CANNULATED CONNECTING SCREW FOR STANDARD INSERTION HANDLE
Report
- Report Number
- 2520274-2015-14296
- Event Type
- Malfunction
- Date Received
- June 8, 2015
- Date of Event
- May 18, 2015
- Report Date
- May 18, 2015
- Manufacturer
- SYNTHES MONUMENT
- Product Code
- FZX
- PMA / PMN Number
- PEXEMPT
- Product Problem
- Yes
- Report Source
- Manufacturer report
- Reporter Location
- WV, US
- Reporter Occupation
- OTHER
Narratives
ADDITIONAL NARRATIVE: DEVICE WAS USED FOR TREATMENT, NOT DIAGNOSIS. ADDITION PATIENT INFORMATION: PATIENT'S HEIGHT IS (B)(6). LOT NUMBER 2527231 PROVIDED; THE LOT NUMBER PROVIDED COULD NOT BE VERIFIED; THEREFORE, FURTHER INVESTIGATION CANNOT BE PERFORMED. DEVICE IS AN INSTRUMENT AND IS NOT IMPLANTED/EXPLANTED. (B)(6).

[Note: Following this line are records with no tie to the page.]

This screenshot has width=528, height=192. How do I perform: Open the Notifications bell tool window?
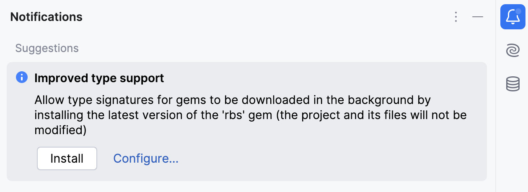coord(512,17)
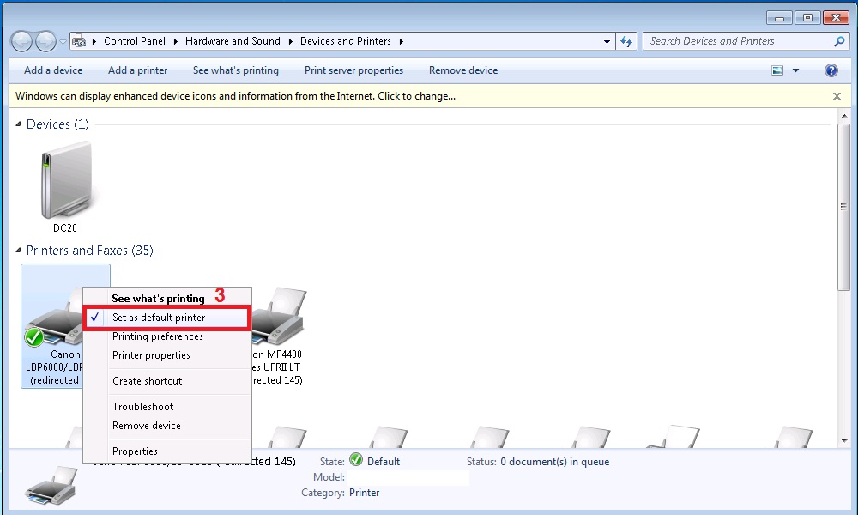
Task: Click Add a printer button
Action: pos(137,70)
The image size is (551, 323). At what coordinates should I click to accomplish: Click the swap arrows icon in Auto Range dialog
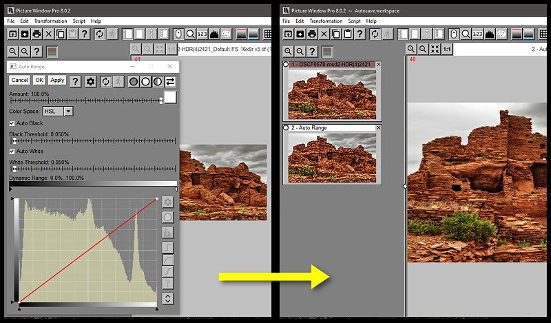170,81
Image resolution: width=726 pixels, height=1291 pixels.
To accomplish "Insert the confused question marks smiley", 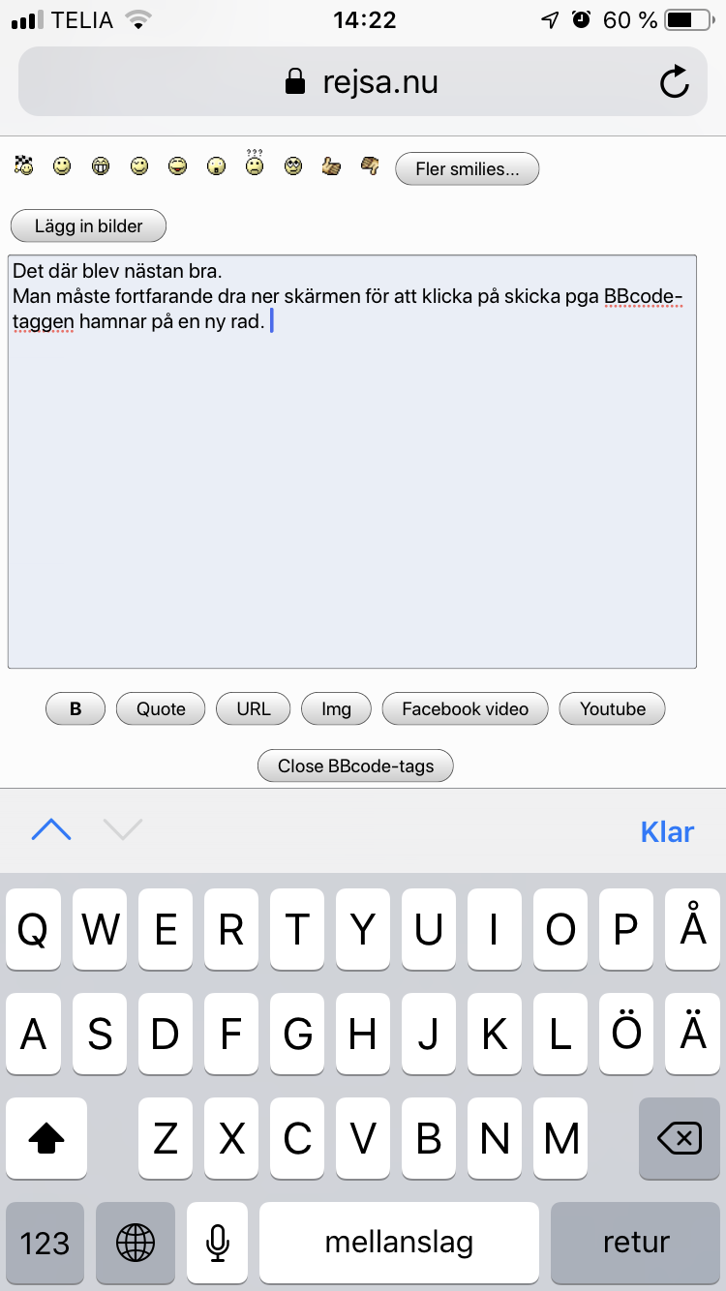I will (255, 163).
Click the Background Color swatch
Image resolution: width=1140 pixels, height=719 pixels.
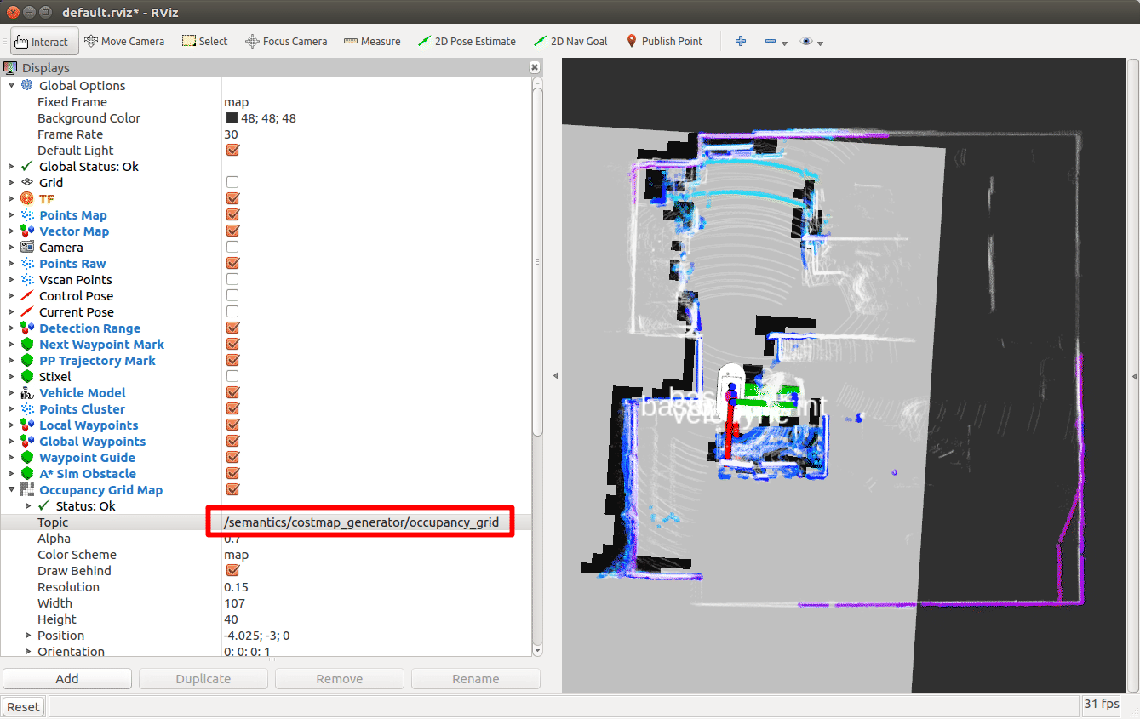(232, 118)
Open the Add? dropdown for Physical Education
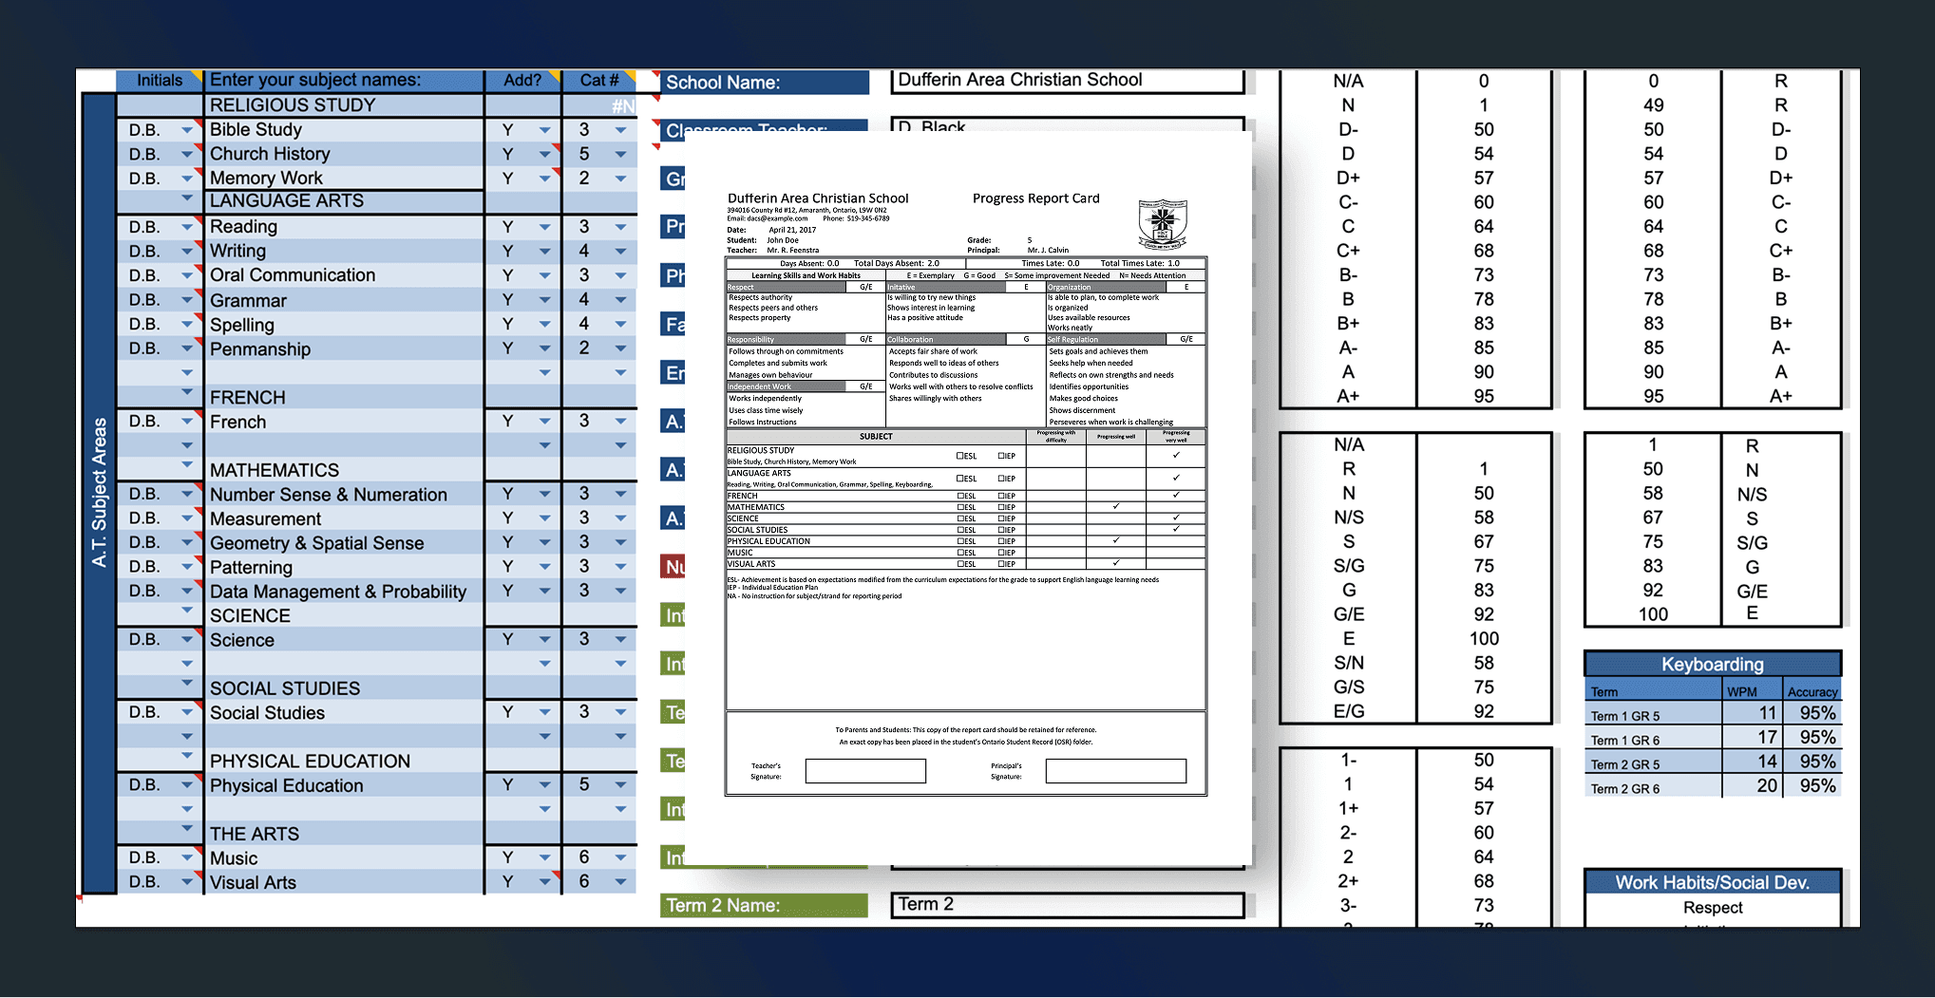The image size is (1935, 998). pos(543,785)
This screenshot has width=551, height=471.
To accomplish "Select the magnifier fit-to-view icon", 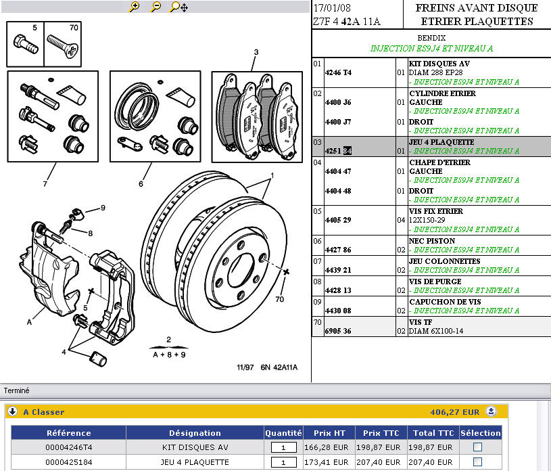I will coord(175,7).
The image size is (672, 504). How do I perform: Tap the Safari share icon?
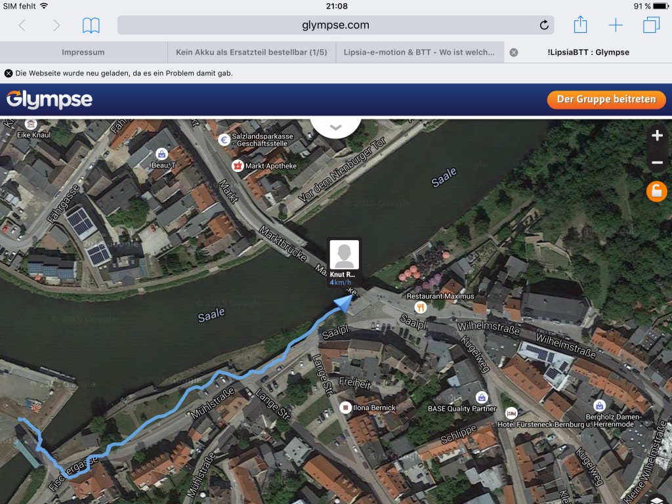pyautogui.click(x=580, y=26)
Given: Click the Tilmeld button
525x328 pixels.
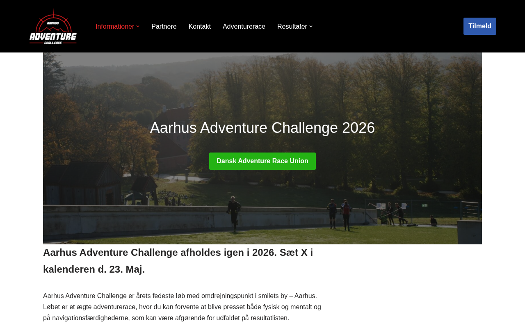Looking at the screenshot, I should 480,26.
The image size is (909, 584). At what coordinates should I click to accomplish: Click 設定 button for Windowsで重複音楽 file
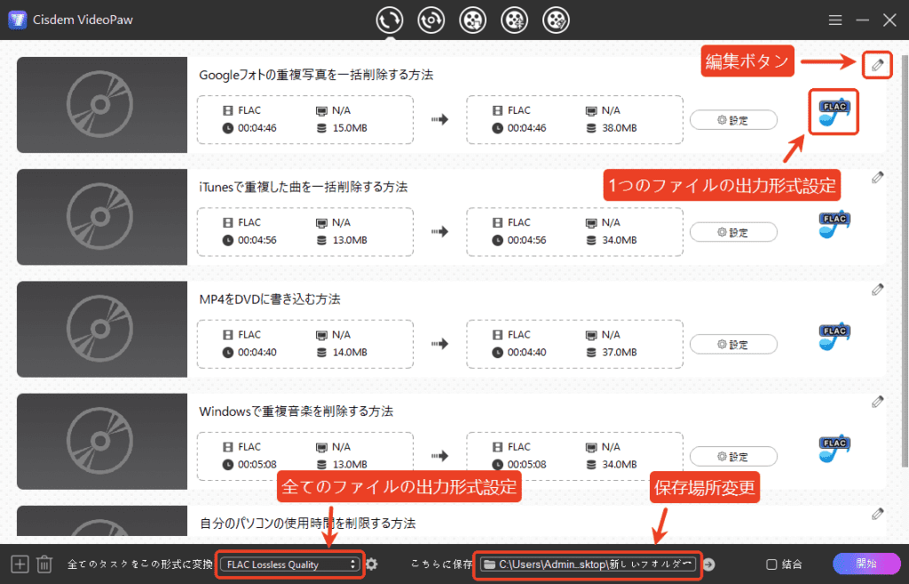point(733,457)
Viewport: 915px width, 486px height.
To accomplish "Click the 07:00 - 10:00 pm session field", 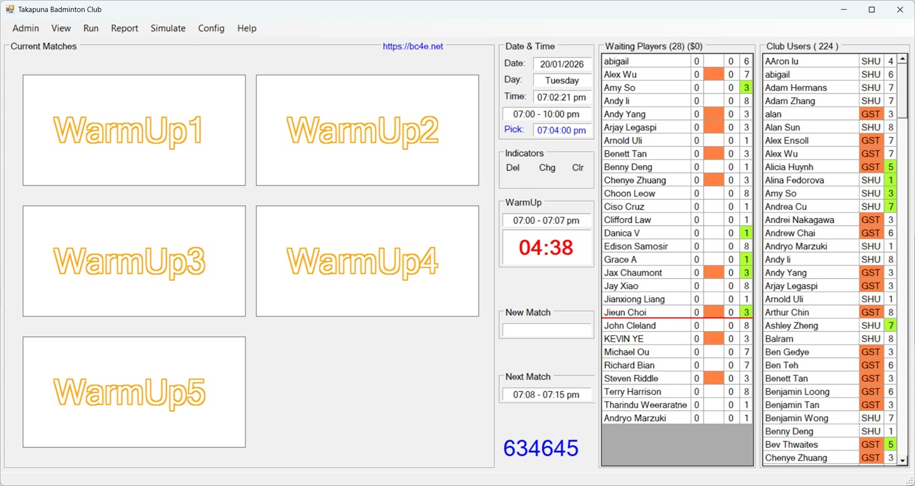I will tap(546, 114).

WITHOUT A LOT NUMBER THE DEVICE HISTORY RECORDS REVIEW COULD NOT BE COMPLETED. THE INVESTIGATION COULD NOT BE COMPLETED; NO CONCLUSION COULD BE DRAWN, AS NO PRODUCT WAS RECEIVED. MFR DATE: UNKNOWN. IF INFORMATION IS OBTAINED THAT WAS NOT AVAILABLE FOR THE INITIAL MEDWATCH, A FOLLOW-UP MEDWATCH WILL BE FILED AS APPROPRIATE.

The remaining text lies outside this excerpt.